··· Supplied data
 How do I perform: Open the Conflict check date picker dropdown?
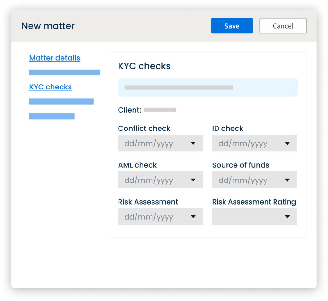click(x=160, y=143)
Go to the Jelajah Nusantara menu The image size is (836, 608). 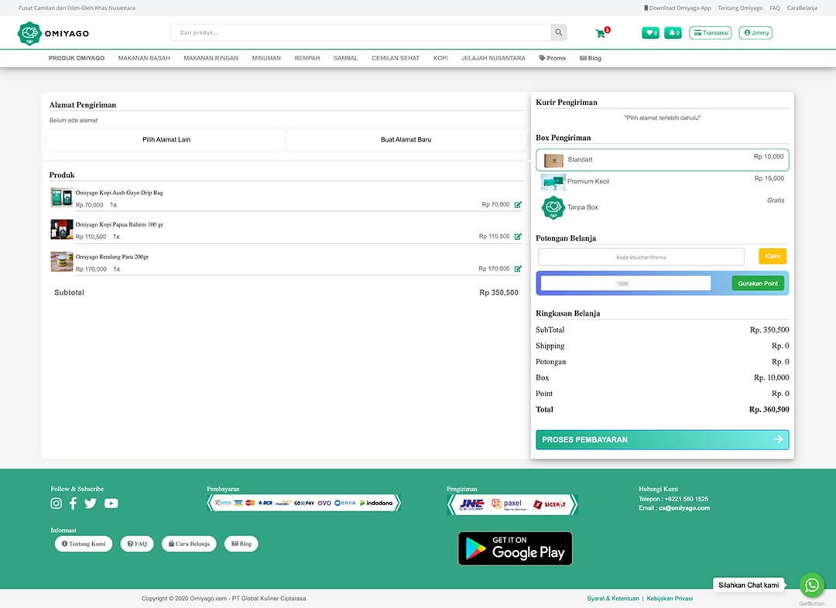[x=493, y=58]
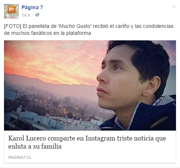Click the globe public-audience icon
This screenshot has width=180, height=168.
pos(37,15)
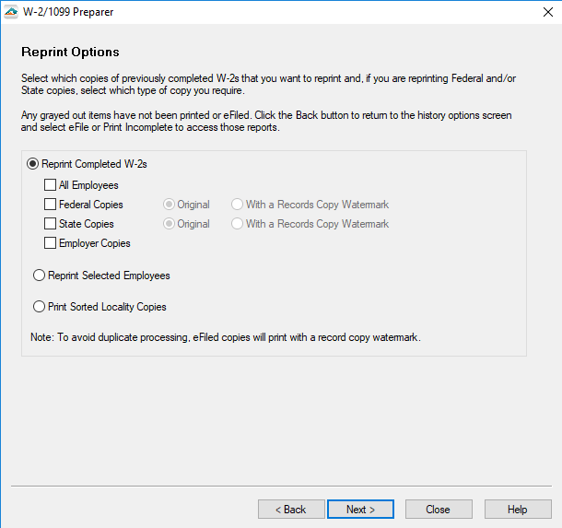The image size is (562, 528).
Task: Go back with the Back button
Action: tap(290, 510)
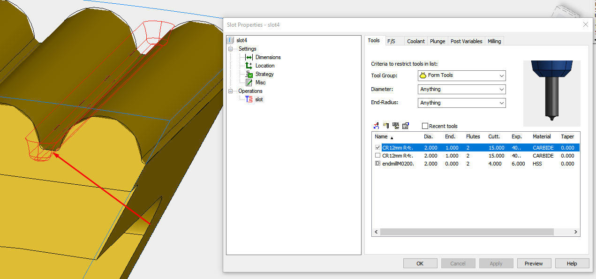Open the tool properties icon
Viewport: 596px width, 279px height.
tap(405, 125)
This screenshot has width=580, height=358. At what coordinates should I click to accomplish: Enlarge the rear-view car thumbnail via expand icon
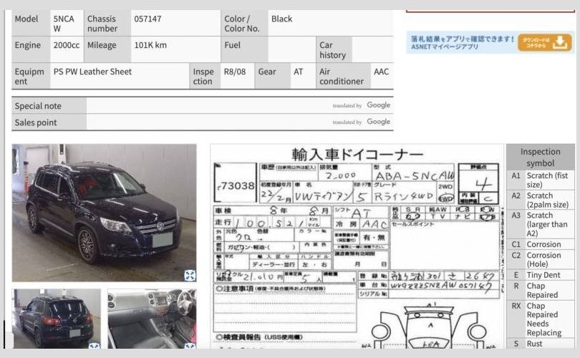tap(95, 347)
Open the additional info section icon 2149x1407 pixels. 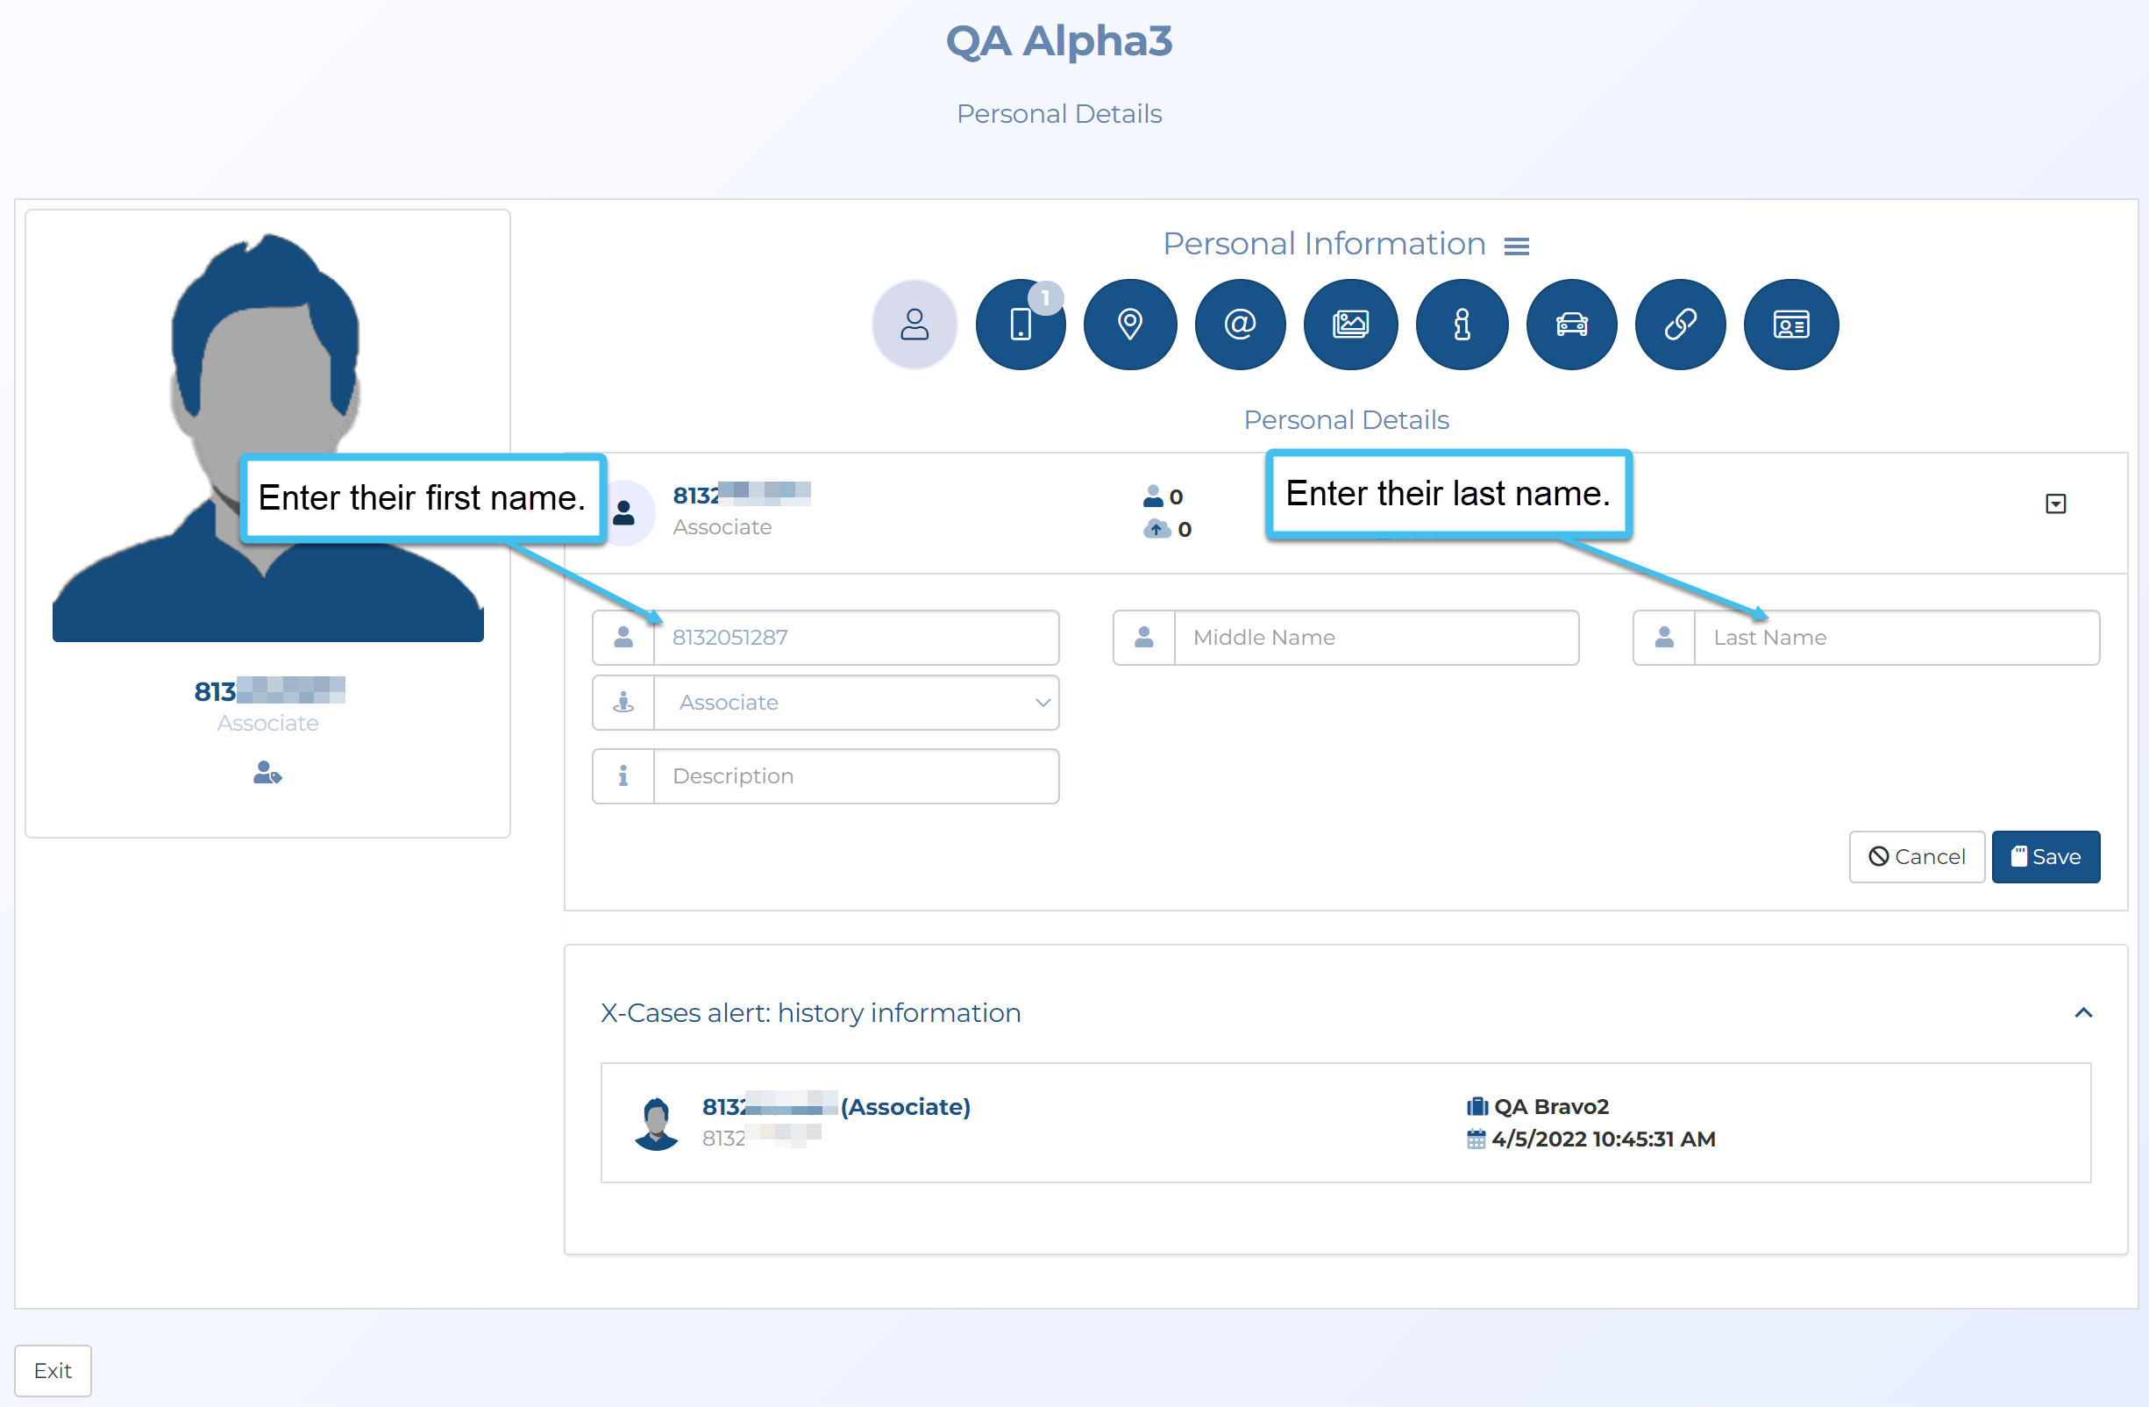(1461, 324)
······
··· Supplied data
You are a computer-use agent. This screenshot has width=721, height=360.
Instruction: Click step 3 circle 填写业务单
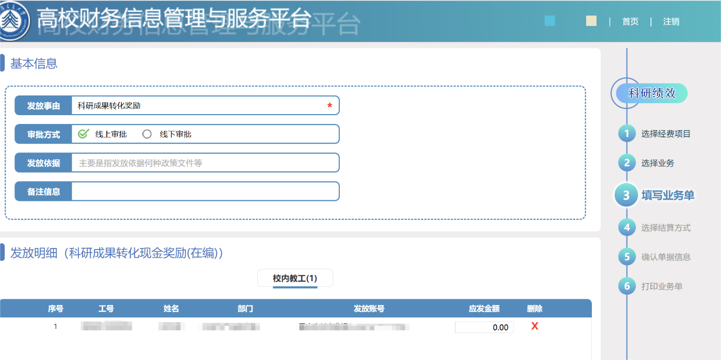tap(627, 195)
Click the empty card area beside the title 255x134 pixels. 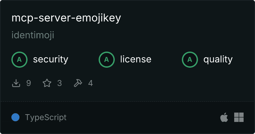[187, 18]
······
··· Supplied data
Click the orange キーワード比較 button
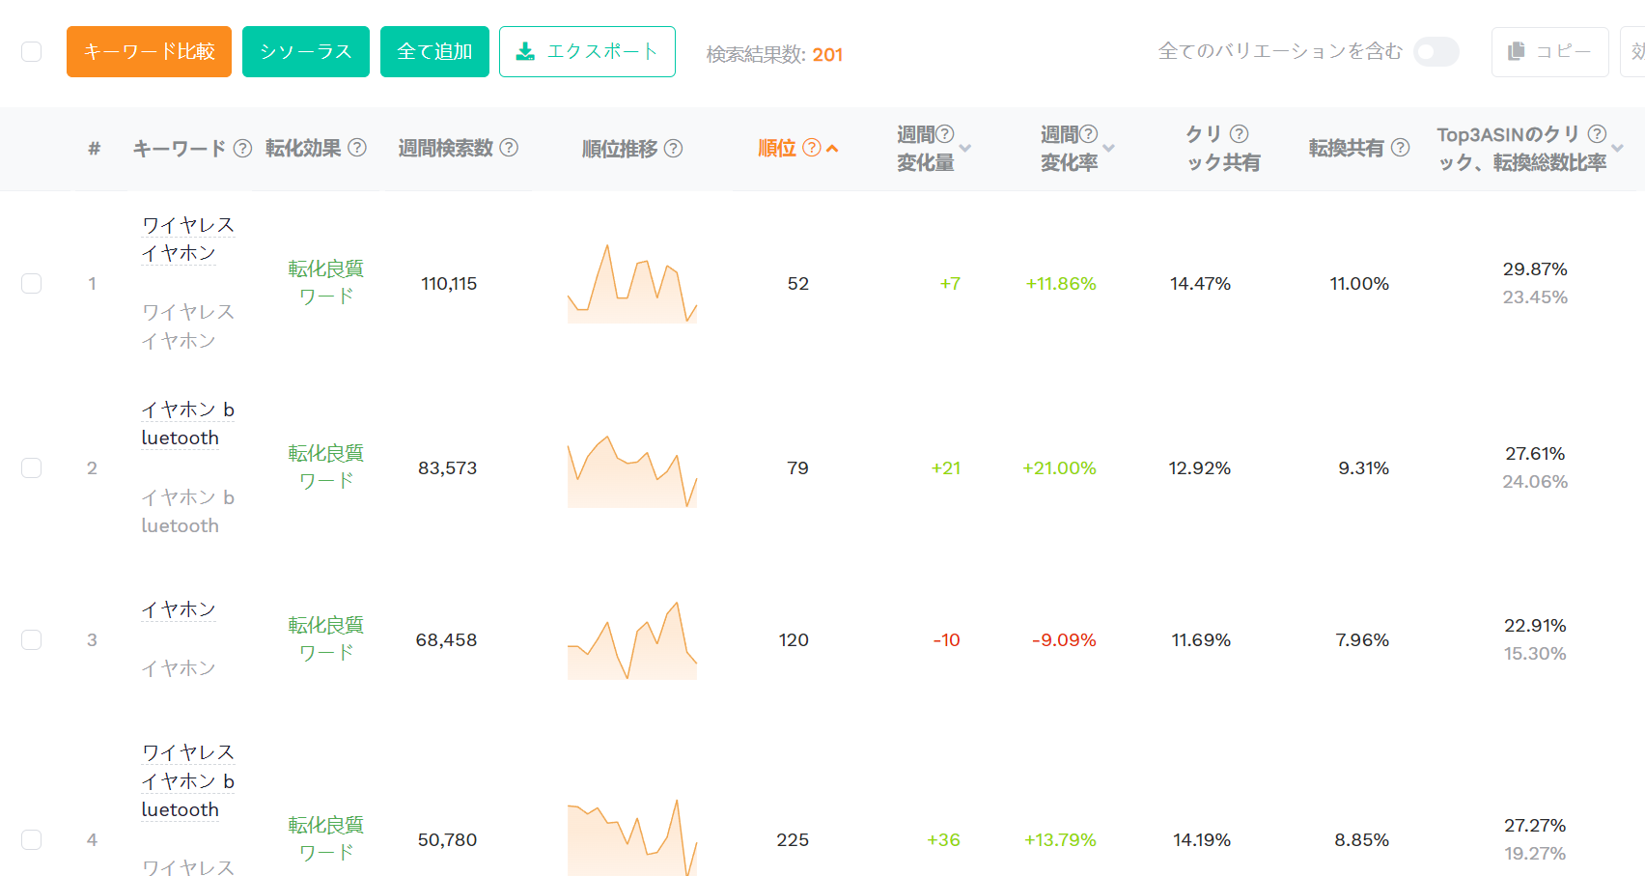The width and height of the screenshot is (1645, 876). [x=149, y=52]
······
Can you render the records from the line with "How do I perform: Open" to the line with "click(x=160, y=143)", both included, as a numbered list with no blank lines and no pictures?

1.  How do I perform: Open the Conflict check date picker dropdown?
2. click(x=160, y=143)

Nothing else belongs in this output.